Thirdly, providing constructive exit options is crucial. Academics may decide to leave the academy when faced with overwhelming frustrations and stress (Gelbrich, 2010). Our research highlighted the interplay between academic frustration, scientific passion, and entrepreneurial inclinations. Policymakers should understand these nuances and provide avenues for both academic transitions and entrepreneurial pursuits. This might involve the development of flexible career development programs that cater to diverse aspirations, fostering an environment where individuals can pivot their academic trajectories without encountering undue barriers. Moreover, policymakers should recognize the value of entrepreneurial endeavors and the potential for innovation that arises when academics venture into non-traditional career paths. By providing resources, mentorship, and networking opportunities, they can encourage the cultivation of entrepreneurial skills within academic communities.

Fourthly, the evaluation of academic assessment systems is essential. With the growing demands on academics and increasing frustrations, Bertucci (2015) pointed out the pitfalls of the current academic structure, such as the pressure to delay world-changing endeavors until after achieving tenure. A culture that appreciates the multifaceted nature of academic contributions needs to be cultivated, encouraging scholars to explore innovative research, mentorship, and public outreach without the fear of being undervalued or hindered in their professional advancement.
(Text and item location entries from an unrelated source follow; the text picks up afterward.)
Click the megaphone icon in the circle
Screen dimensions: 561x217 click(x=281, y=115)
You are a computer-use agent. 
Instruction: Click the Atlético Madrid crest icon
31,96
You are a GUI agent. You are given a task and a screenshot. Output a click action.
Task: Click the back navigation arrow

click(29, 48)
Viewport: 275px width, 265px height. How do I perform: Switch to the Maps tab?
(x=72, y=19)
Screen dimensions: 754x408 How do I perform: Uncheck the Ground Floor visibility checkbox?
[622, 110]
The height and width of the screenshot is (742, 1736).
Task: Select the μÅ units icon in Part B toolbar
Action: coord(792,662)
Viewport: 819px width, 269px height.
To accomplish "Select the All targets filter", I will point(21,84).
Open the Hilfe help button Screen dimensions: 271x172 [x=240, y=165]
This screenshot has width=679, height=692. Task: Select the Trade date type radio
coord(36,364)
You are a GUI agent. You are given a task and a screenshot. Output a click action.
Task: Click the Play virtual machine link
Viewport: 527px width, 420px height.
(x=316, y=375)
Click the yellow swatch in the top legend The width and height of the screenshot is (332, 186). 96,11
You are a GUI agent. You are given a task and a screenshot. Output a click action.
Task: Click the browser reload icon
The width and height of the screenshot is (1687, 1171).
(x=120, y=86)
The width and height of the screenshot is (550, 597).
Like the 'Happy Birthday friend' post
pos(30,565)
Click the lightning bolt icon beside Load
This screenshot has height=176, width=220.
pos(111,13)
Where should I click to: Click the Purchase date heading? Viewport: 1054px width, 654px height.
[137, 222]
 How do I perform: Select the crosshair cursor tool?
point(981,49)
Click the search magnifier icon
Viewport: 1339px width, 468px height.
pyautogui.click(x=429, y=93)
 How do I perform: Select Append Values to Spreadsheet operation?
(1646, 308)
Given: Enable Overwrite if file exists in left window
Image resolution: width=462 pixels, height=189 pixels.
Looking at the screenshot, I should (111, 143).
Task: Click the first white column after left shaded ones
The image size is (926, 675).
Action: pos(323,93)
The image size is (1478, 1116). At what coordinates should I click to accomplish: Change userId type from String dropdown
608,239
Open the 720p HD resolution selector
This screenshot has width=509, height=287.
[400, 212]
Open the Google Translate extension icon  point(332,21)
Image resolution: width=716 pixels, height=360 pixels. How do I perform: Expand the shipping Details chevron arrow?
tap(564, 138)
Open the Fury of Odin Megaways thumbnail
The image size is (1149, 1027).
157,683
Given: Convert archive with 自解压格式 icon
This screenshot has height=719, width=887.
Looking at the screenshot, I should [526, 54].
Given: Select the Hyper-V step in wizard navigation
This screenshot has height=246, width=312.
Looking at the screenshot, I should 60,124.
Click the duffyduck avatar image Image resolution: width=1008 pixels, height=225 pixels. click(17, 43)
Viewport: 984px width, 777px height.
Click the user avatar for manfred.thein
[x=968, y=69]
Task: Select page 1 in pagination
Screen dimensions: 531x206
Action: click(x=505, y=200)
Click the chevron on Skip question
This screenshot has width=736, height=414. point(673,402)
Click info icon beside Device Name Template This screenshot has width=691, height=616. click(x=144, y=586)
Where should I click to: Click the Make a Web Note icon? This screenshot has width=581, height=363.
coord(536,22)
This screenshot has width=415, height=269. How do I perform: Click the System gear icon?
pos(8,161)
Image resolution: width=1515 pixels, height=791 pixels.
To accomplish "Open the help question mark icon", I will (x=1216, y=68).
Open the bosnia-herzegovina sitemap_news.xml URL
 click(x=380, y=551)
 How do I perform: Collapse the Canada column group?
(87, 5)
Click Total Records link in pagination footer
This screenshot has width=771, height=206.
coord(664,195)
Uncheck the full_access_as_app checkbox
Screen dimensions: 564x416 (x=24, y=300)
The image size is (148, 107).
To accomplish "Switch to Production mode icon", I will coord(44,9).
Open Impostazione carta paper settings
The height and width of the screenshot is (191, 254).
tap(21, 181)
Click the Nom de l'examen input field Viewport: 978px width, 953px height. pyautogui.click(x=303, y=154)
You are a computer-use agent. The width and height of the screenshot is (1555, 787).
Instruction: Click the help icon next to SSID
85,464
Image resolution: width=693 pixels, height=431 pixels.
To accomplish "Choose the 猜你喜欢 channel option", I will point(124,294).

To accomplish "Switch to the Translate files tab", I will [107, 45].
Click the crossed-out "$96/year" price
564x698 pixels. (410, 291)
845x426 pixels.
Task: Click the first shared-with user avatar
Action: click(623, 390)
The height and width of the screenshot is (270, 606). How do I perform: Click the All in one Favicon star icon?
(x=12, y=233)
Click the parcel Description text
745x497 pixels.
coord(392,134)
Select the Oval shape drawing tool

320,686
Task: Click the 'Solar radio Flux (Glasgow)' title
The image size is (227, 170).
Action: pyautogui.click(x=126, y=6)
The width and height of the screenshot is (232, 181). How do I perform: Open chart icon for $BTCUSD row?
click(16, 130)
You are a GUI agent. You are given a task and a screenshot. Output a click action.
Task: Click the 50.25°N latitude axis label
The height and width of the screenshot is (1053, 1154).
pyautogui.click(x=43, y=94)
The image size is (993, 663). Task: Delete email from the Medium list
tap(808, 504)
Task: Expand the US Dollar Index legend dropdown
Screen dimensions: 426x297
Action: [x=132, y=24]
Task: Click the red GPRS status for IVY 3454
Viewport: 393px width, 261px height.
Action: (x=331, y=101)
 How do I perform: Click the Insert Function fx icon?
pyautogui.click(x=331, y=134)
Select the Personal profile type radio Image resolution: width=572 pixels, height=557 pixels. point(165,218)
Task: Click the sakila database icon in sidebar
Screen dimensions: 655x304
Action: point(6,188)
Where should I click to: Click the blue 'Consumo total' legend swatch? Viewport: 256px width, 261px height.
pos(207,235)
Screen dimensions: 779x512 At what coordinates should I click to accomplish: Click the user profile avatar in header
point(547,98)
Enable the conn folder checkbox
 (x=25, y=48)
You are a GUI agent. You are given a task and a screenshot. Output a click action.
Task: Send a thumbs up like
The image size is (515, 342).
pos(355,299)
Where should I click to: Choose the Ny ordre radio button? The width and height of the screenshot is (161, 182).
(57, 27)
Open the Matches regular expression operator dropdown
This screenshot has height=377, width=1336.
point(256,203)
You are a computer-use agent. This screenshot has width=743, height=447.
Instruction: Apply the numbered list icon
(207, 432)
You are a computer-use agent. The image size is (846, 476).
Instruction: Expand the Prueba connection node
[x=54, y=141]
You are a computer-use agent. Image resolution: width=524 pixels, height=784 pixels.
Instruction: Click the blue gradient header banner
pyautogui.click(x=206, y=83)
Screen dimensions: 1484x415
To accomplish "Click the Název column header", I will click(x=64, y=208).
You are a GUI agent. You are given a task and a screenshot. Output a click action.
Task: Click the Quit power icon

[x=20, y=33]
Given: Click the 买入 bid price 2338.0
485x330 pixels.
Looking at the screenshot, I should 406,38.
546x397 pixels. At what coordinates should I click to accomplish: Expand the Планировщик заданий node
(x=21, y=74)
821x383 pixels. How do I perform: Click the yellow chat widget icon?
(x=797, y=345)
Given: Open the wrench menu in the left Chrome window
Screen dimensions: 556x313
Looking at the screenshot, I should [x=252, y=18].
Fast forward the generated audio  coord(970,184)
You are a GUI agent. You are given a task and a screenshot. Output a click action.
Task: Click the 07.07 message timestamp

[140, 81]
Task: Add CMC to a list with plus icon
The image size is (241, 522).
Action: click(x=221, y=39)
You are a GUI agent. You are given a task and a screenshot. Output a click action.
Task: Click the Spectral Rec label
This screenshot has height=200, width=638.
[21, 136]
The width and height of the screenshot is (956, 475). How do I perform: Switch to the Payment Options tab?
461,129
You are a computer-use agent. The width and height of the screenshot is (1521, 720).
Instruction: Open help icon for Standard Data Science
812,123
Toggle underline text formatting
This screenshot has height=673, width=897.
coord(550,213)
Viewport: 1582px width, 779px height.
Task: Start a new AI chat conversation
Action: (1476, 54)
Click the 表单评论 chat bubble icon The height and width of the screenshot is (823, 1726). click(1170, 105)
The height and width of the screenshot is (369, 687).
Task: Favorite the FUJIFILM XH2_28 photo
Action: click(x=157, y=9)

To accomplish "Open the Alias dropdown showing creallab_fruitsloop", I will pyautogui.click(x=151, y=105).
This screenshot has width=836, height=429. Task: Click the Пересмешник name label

Lastly, our results could center the attention around the potential of open communication. Alzaanin (2021) underscores the detrimental effects of excessive workloads and high expectations on academics, which can potentially decrease their passion for established goals and job satisfaction. Consistently, we underscore the need for transparent dialog and feedback mechanisms between faculty and administration. Addressing the roots of frustration, fostering support systems, offering meaningful exits, revamping evaluation systems, and fortifying communication channels, all contribute to an academic environment where frustrations are preemptively addressed and academics flourish.

Conclusion

At a certain point in their career, academics passionately discuss how toxic academia is. Academia can be a challenging place to work at due to numerous reasons: participating in a research grant lottery, competing with a group of people who do the same thing and often not share valuable information, feeling anxious every day when comparing publicly available research impact metrics with other colleagues, facing unfriendly university systems pushing academics to publish more and ensure new grants, and the possibility of failure regardless of their hard work as everything depends on the luck component. These reasons can trigger feelings of jealousy, anger, bitterness, disappointment, and despair, leading to high levels of frustration and thus a desire to leave academia. People who experience academic frustration and entrepreneurial passion will consider leaving academia to start their business over time. However, if scientific passion remains dominant, academics may decide either to change the current university or spin-off into a research-related business. This research aims to stimulate further insights into the processes of how university systems should address this important issue and improve academia as a workplace. However, our study is not free of limitations. First, we validated our scales based on a relatively small sample characterized by data that were mainly collected from Italian, Slovenian, and English academics. Hence, the geographical scope of this study is narrower compared with the general study, which could limit generalizability (Netemeyer et al., 2003). Second, our study measures academic frustration in a self-reported assessment Likert scale: it represents a potential weakness because the susceptibility to response biases may compromise the validity of the assessments. Starting from our analysis, and adopting the newly developed scale, future research can enrich the academic debate on academics themselves, possibly enhancing our understanding and examining mitigation strategies regarding the identified sources of academic frustration.